3.0 Migration Guide#

Breaking Changes#

Feature View#

Feature View is a new core abstraction introduced in version 3.0. The Feature View extends and replaces the old Training Dataset. Feature views are now the gateway for users to access feature data from the feature store.

td = fs.create_training_dataset()

First create the feature view using a Query object:

fv = fs.create_feature_view()

You can then create training data from the feature view by writing it as new files with .create_ methods:

td_df = fv.create_training_data()
fv.create_train_test_split()
fv.create_train_validation_test_split()

Or you can directly create the training data in memory by below methods:

fv.training_data()
fv.train_test_split()
fv.train_validation_test_split()

This means that the process for generating training data changes slightly and training data is grouped by feature views.

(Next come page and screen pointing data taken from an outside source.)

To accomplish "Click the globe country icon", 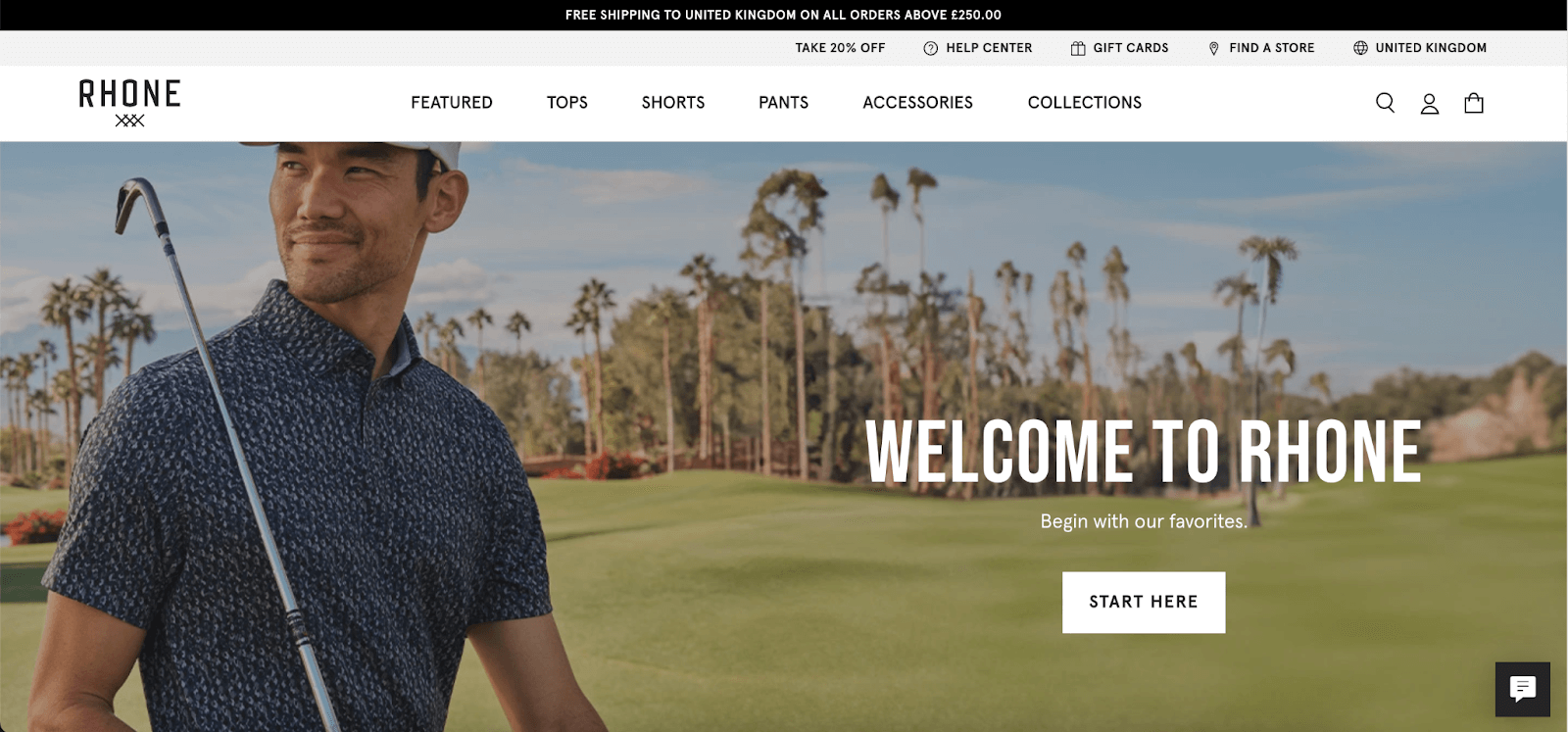I will [x=1360, y=48].
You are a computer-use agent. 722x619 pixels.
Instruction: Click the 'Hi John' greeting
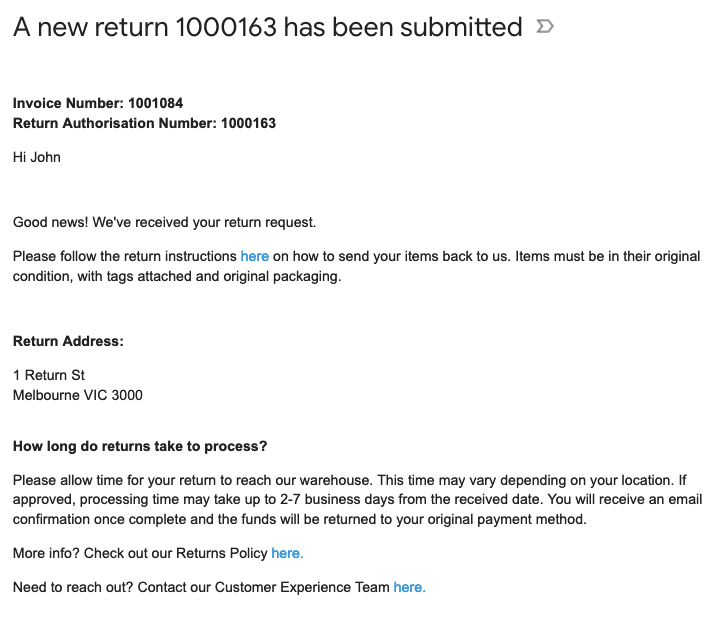37,158
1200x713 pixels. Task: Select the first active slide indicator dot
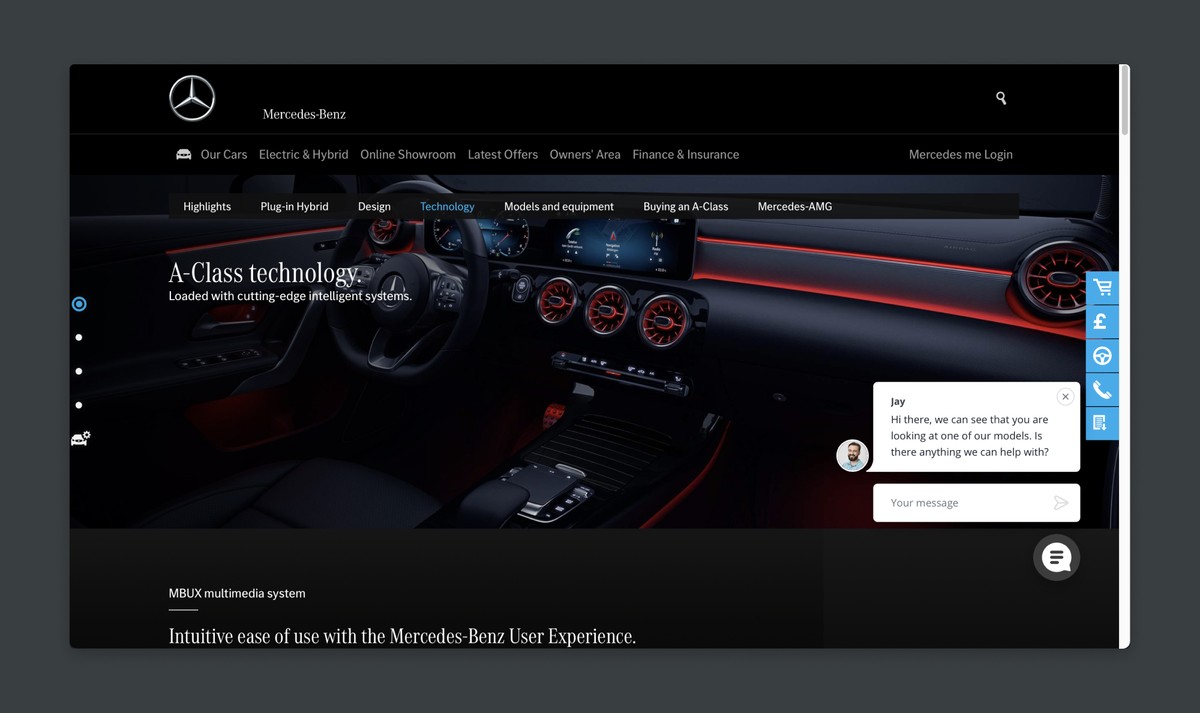pyautogui.click(x=79, y=304)
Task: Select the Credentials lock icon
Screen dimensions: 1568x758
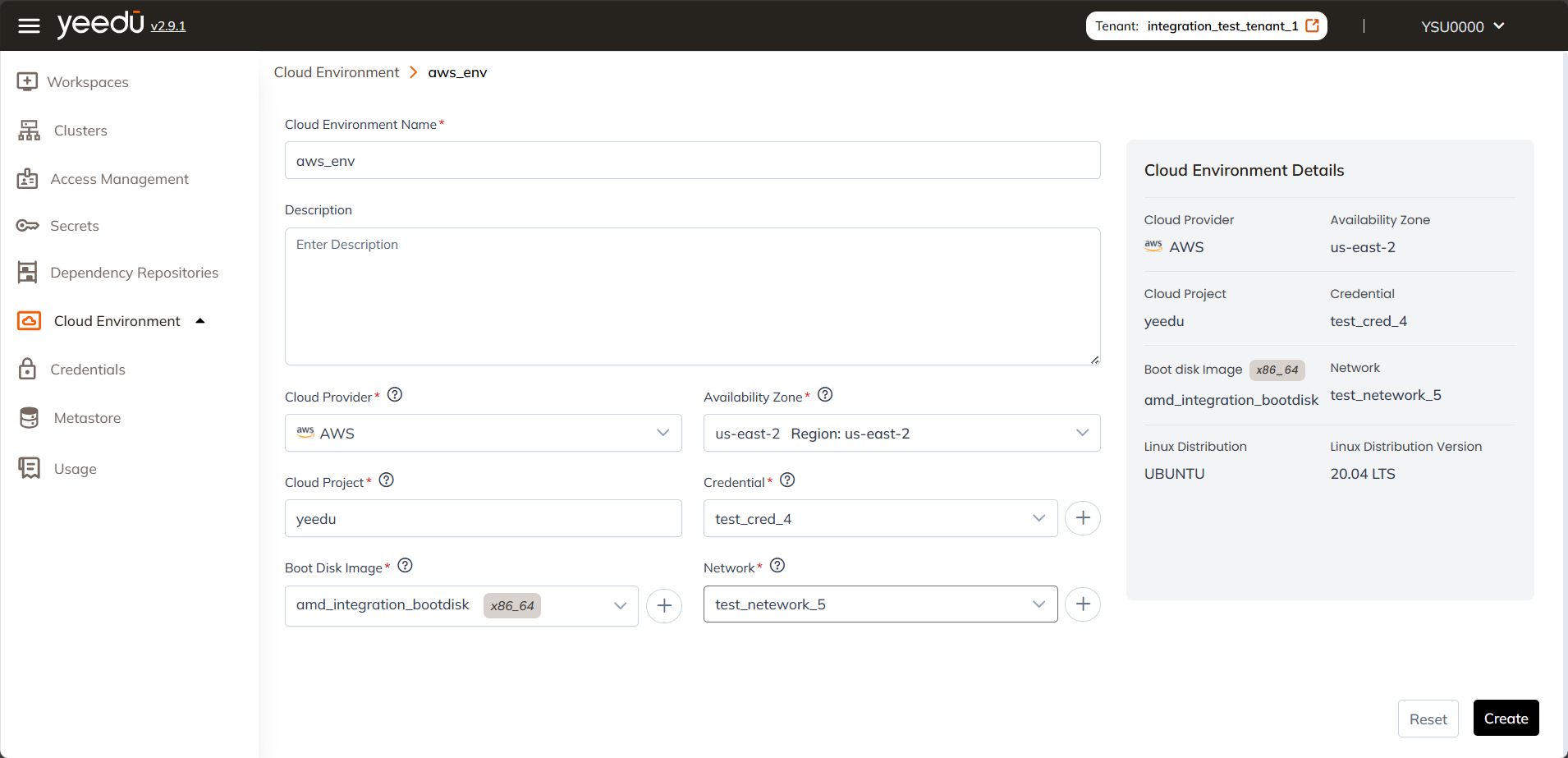Action: 29,369
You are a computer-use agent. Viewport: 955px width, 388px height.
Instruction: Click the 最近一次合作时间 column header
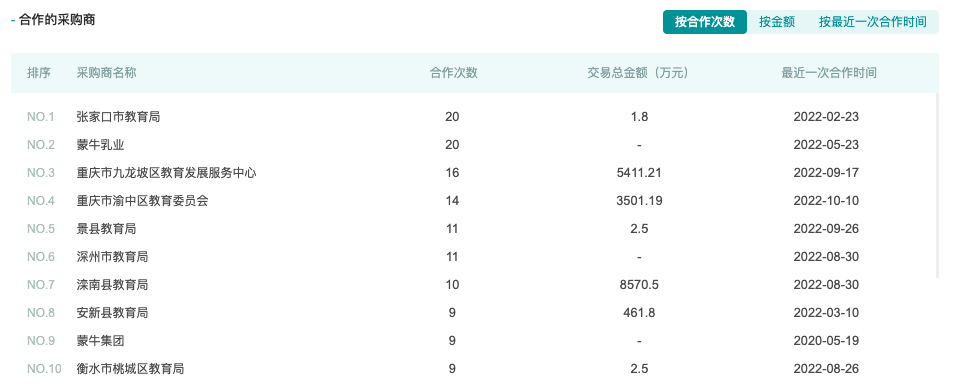point(829,73)
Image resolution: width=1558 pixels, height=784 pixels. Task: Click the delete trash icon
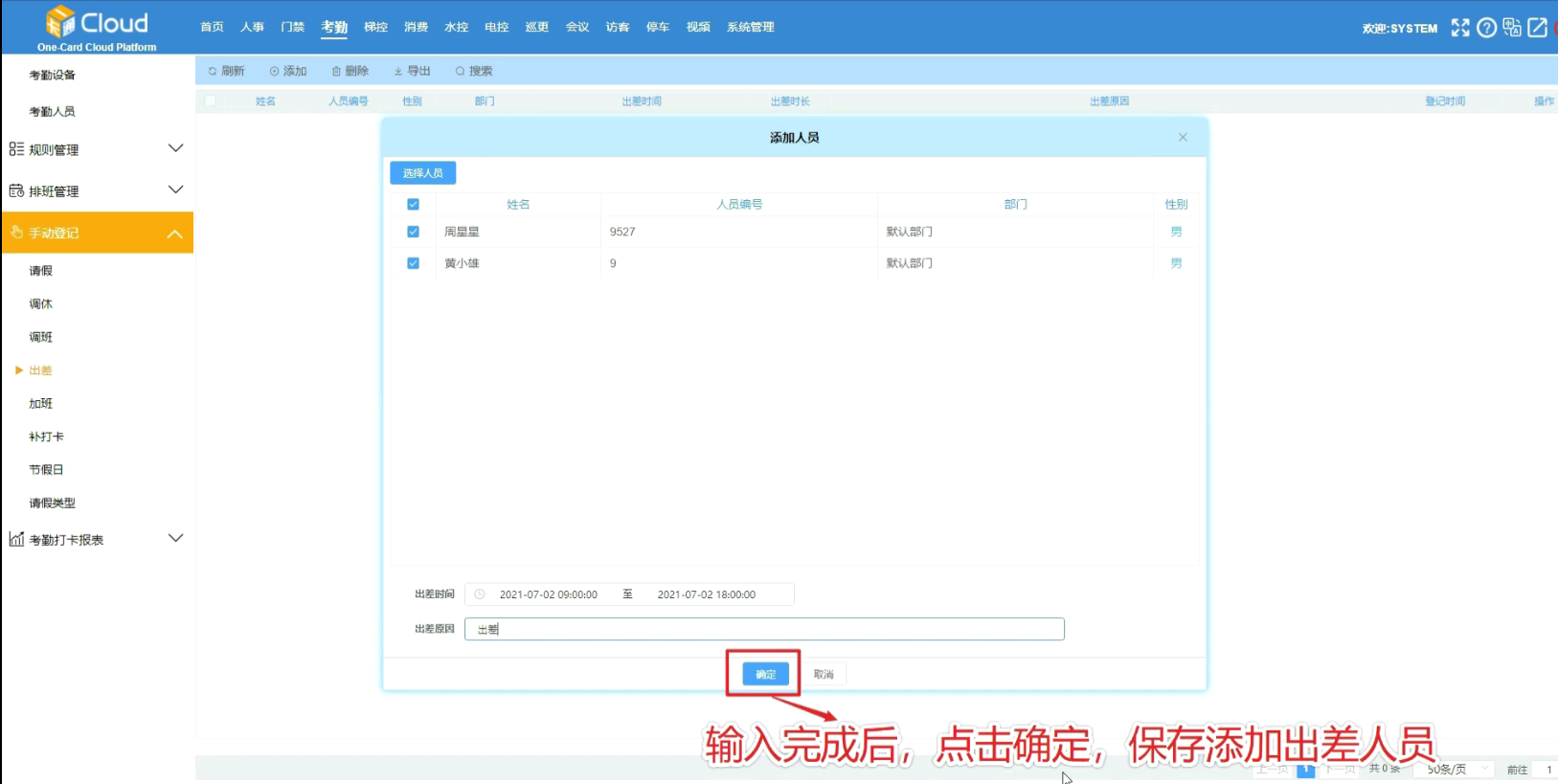tap(336, 71)
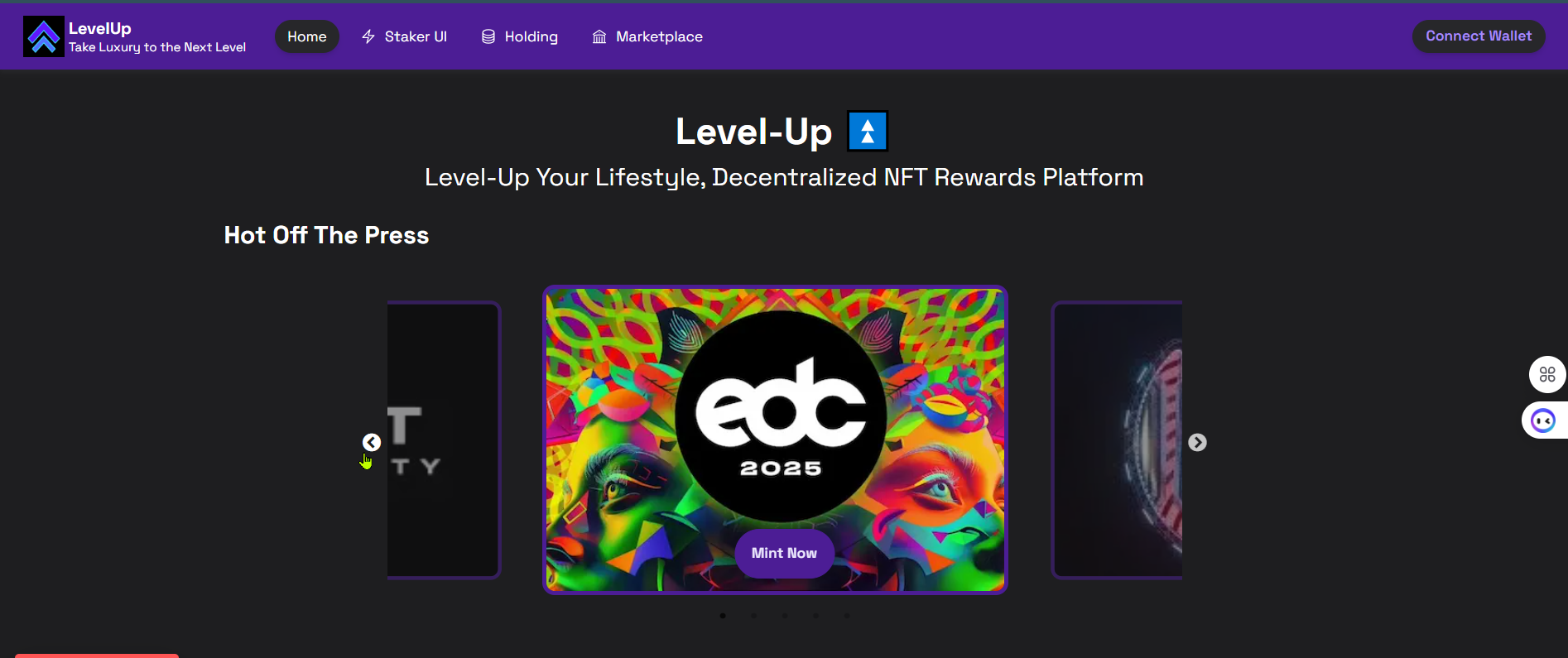Viewport: 1568px width, 658px height.
Task: Select the right partially hidden slide card
Action: pos(1117,439)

This has the following advantages:

  1. It will be easier to create new versions of training data for re-training of models in the future.
  2. You do not have to keep references to training data in your model serving code, instead you use the Feature View object.
  3. The feature view offers the same interface for retrieving batch data for batch scoring, so you don’t have to execute SQL against the feature store explicitly anymore.

A feature view uses the Query abstraction to define the schema of the view, and therefore, the Query is a mandatory argument, this effectively removes the possibility to create a training dataset directly from a Spark Dataframe.

Required changes#

After the upgrade all existing training datasets will be located under a Feature View with the same name. The versions of the training datasets stay untouched. You can use feature_view.get_training_data to get back existing training datasets. Except that training datasets created directly from Spark Dataframe are not migrated to feature view. In this case, you can use the old APIs for retrieving these training datasets, so that your existing training pipelines are still functional.

However, if you have any pipelines, that automatically create training datasets, you will have to adjust these to the above workflow. fs.create_training_dataset() has been removed.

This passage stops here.